The search for a new Northland Pines High School boys varsity hockey coach is over as Patrick Schmidt has been hired for the job following a Board of Education meeting last week.

Schmidt takes over for Dave Cox who coached the Pines boys from 1990 to 1997 before returning to coach for the last six years.

He comes in being very familiar with Pines hockey having previously coached at several levels of youth hockey, as well as assisting and head coaching for the Pines girls team for over a decade.

Schmidt is the Chief Deputy for the Vilas County Sheriff’s Department, and decided to step down as head coach of the girls program following the 2020-’21 season. But his time away from Pines hockey did not last long.

“I missed it quite a bit,” he said. “I truly enjoy coaching. I enjoy teaching. I just love being in hockey. I enjoy seeing kids grasp not only the sport, but some of its concepts; giving them something that has taught me so much in life.”

Schmidt was born into a hockey family. His grandfather came to America from Canada where he had played professional hockey. His father played college hockey and was a coach. His two brothers played college hockey and Schmidt played college hockey in Kentucky.

“It’s always been a major part of my life,” he said. “After I was done playing, I decided to try coaching and it just fit.”

Schmidt was an assistant coach at a high school in Chicago, and from there went to teaching hockey to kids and young adults, whether for the Park District or in youth hockey.

“When I came up here in 1999, I took a break for awhile to get settled in and eventually got back into it,” said Schmidt. “My wife Sherry and I bought the pro shop inside the ice rink, and I was just always at the rink. I met up with Al Moustakis, who was coaching the girls team, and I offered to help because I had some coaching experience. I worked with Al for about a year and a half when he stepped down and I ended up taking over the program.”
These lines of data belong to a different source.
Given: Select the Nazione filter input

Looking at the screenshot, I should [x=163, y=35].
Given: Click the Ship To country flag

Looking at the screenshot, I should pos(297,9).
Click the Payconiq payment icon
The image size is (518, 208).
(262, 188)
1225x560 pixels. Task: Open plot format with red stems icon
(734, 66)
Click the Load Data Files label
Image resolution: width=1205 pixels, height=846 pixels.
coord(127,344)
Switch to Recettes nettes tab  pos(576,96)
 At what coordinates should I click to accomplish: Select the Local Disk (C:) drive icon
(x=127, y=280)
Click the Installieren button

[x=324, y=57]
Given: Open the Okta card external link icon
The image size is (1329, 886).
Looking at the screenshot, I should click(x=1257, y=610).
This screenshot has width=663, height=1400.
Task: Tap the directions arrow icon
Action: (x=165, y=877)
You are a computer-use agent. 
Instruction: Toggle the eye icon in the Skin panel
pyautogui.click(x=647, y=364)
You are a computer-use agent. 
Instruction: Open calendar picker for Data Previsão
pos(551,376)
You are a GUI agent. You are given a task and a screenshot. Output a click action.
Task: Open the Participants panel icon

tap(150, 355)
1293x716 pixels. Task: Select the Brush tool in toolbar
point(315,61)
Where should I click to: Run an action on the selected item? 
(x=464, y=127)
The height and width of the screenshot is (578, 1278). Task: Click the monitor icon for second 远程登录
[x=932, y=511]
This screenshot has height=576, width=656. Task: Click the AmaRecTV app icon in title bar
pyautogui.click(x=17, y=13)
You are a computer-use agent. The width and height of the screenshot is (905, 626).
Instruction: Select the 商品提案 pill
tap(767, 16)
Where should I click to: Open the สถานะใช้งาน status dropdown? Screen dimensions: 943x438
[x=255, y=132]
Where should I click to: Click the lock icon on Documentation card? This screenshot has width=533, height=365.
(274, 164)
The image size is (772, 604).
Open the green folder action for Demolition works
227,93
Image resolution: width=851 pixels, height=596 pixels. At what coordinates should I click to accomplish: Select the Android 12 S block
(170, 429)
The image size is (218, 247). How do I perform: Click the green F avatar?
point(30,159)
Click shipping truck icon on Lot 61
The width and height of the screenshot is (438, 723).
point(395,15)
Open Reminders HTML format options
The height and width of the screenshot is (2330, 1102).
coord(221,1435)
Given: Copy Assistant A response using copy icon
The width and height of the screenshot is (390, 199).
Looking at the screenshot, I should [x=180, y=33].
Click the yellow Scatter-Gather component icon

Along with a new coach can come some differences in coaching style and philosophy.

“I’m not going to come in and say I’m going to change things, because the tradition of Pines hockey is so deeply rooted in this community,” he said. “It’s simply building on what’s already there, and that foundation is just huge for Pines hockey.

“I have never been about winning at all costs. Something we always strived for on the girls side was not only teaching the game but giving them life skills. Many of these kids go right from high school into the real world and I think that’s one of the things hockey is so good at, is it teaches you so many life lessons that can make you a successful person.”

That doesn’t mean that playing at Pines is going to be a day at the beach.

“That’s just not how hockey works,” he said. “You have to have a hard-work ethic to be successful in hockey. If you don’t put the practice work and time in, there’s no way you can expect to just turn it on and win games.”

Schmidt said he understands that when it comes to high school hockey at Northland Pines, there are always high community expectations about winning.

“I know what we have coming in,” he said. “Next season is going to be another growing year, but we’ll be building on something to look to down the line. In two years, they are going to be State contenders. In three years, they are going to be one of the powerhouses in the State.”

Schmidt hasn’t announced any other staff changes, but said he hopes his long-time assistant coach with the Pines girls hockey team, Darren Rubo, will be coming back to help with the boys team wherever he can.

Following a run of four-straight Great Northern Conference titles and an appearance in the Division 2 State Championships, Pines finished last year without a win in league play. The boys hockey season will get underway beginning Nov. 8.